Practicing Dorothy Smith’s feminist alternative sociology in the criminal justice system: A case study
DOI:
https://doi.org/10.15167/2279-5057/AG2025.14.18.2606Abstract
This paper illustrates, through a case study, the potential of Institutional Ethnography (IE) as a research approach to study and transform the criminal justice system. IE is a research approach developed by the Canadian sociologist Dorothy E. Smith that focuses on how texts and language coordinate people’s lives across different contexts. In resisting prescriptive theories, Smith (1987) defined IE as an ‘alternative sociology’, a combination of an innovative feminist-Marxian critique of the sociological tradition and insights from ethnomethodology. IE examines institutional forms of social organisation, placing texts as replicable material objects at the centre of its analysis. IE analysis begins with people’s everyday/everynight embodied experiences, interactions, and discursive relations of ruling. However, rather than generalising from individuals’ experiences, IE examines how individuals are organised by already generalised texts and discourses. Initially described as a sociology for women, IE has since been used by, and for, people of all genders. The application of IE to the field of the criminal justice system has expanded over the last two decades.
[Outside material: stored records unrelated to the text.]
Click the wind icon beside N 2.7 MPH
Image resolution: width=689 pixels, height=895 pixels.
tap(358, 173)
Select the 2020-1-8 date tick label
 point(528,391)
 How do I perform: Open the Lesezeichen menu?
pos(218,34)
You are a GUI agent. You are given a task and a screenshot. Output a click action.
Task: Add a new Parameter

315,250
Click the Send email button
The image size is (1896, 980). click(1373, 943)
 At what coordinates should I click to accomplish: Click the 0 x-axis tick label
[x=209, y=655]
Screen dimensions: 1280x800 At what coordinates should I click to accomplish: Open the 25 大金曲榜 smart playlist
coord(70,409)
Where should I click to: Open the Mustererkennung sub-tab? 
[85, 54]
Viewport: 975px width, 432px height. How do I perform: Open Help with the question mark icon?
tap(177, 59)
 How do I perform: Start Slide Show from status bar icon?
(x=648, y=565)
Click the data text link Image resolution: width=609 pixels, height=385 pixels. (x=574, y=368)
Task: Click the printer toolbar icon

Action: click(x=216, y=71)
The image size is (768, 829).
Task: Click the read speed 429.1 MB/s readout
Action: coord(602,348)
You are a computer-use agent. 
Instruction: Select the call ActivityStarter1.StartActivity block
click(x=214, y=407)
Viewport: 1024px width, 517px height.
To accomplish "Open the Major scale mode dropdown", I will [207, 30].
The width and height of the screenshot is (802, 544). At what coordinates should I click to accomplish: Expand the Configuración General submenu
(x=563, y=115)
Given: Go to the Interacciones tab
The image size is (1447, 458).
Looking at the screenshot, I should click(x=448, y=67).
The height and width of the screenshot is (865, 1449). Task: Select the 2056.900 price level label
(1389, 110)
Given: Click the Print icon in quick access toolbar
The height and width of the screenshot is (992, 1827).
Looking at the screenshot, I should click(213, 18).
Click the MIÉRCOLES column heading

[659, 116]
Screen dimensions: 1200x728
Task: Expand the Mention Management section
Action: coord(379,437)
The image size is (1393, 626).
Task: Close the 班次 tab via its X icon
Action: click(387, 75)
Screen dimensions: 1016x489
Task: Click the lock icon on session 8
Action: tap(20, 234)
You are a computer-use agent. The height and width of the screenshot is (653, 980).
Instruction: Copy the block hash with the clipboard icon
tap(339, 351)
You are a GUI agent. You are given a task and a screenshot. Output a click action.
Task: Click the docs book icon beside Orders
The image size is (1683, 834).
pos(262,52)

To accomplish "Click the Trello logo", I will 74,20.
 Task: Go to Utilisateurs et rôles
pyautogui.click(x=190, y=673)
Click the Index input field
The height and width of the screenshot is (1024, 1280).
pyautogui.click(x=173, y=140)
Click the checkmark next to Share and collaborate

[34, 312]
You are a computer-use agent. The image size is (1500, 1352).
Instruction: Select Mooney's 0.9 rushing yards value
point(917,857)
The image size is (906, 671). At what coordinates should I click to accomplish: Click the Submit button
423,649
Following early IE work on homophobic policing of gay men and on domestic violence, the need for IE research and impact in this field has been clearly established. This paper utilises a research study on domestic violence and institutional biases conducted in three countries as a case study to demonstrate how IE can be applied. The analysis highlights the gaps between victims’ needs and institutional discourses and procedures and the practices of frontline workers. By recognising these ‘disjunctures’, IE provides empirically grounded suggestions for effective processual change. This paper also emphasises the methodological versatility of IE. In conclusion, this paper demonstrates how IE aligns with a pluralistic sociological perspective that embraces anti-positivist, feminist, action-oriented qualitative research, and how IE can help scholars challenge dominant ruling discourses within the criminal justice system.
Keywords: institutional ethnography, gender, criminal justice system, social research methods, domestic violence.